WHAT THE TASK ASKS.
Extract every line from the records below that contains the word "width".

INFORMATION.
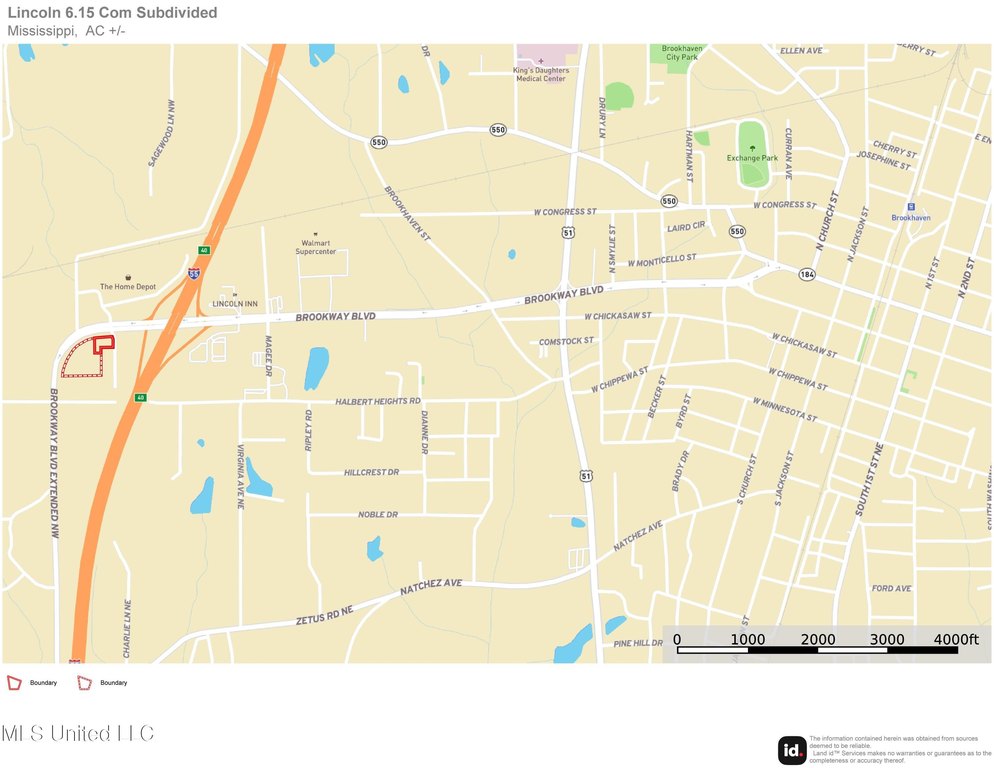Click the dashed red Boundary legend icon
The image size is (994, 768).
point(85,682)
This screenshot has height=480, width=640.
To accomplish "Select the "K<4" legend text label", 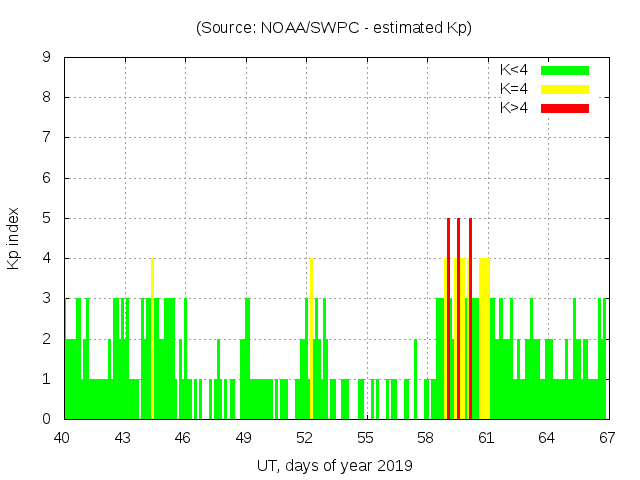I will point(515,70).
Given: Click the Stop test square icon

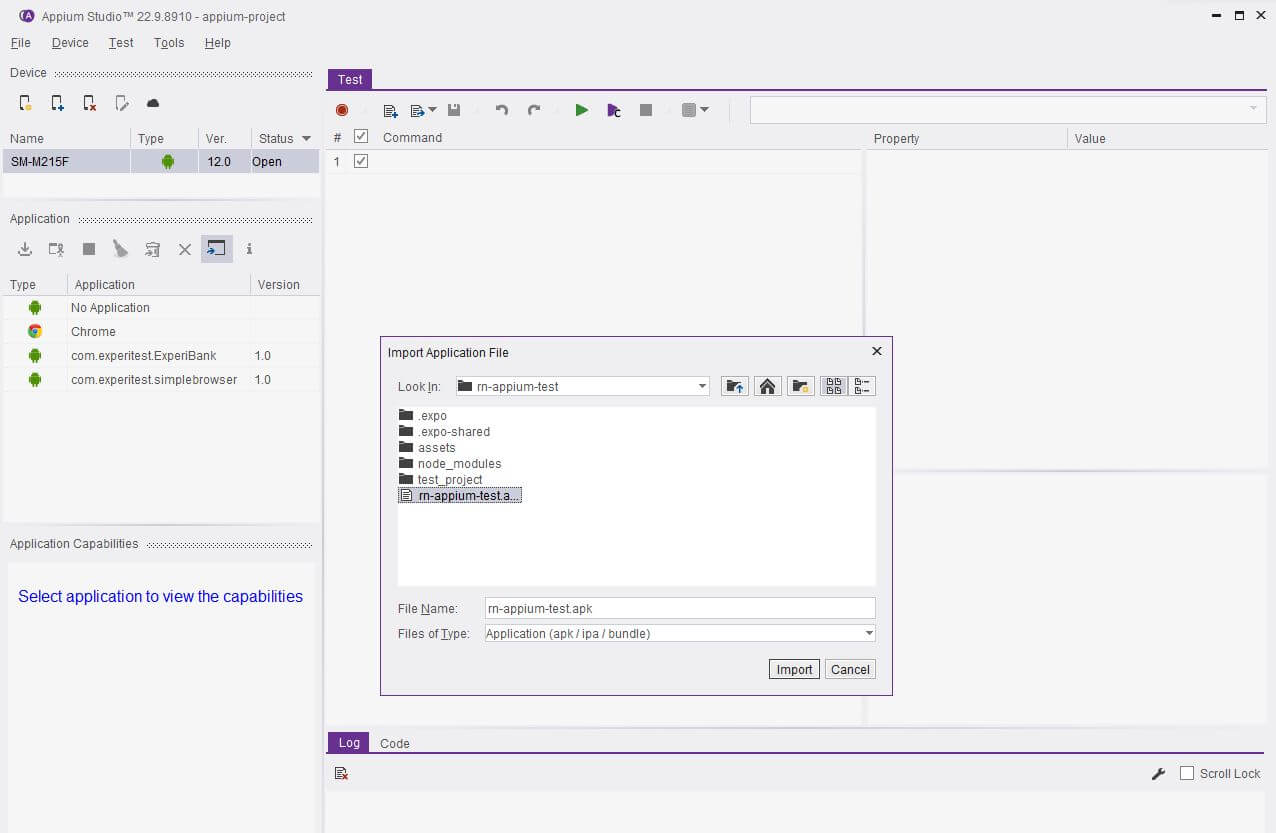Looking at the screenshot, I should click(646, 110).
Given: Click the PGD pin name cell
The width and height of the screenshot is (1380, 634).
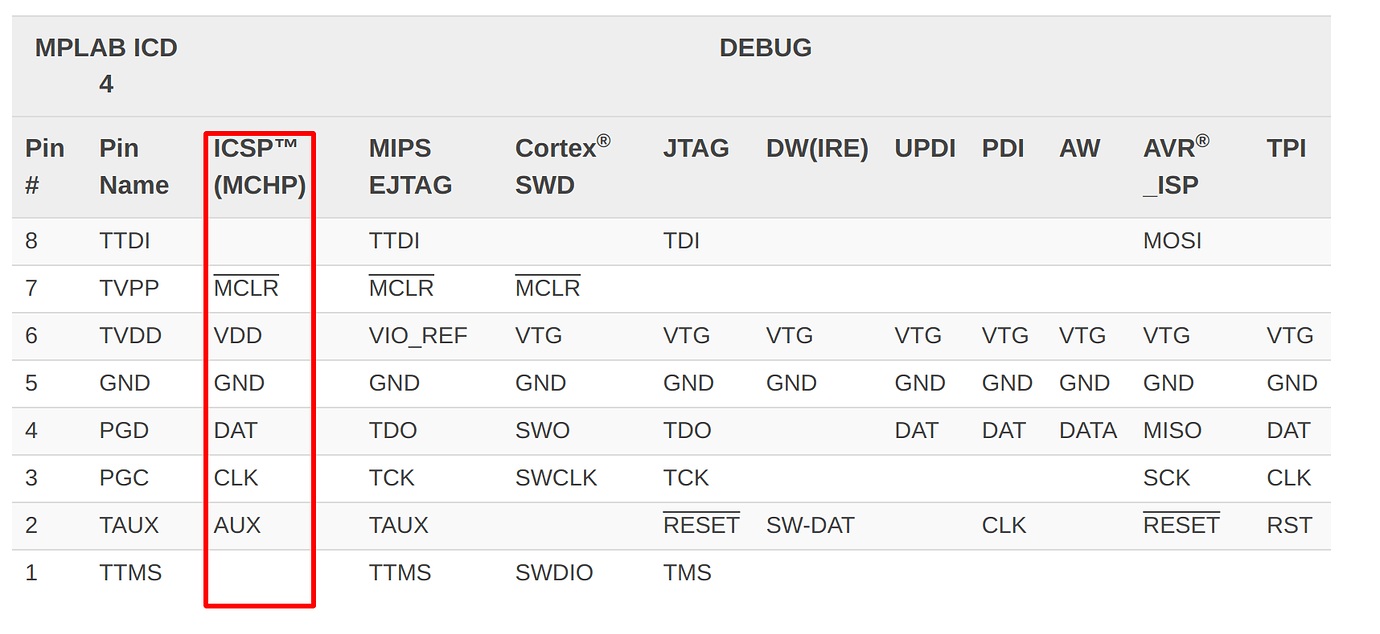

WRITTEN SOLUTION.
This screenshot has height=480, width=640.
The width and height of the screenshot is (1380, 634).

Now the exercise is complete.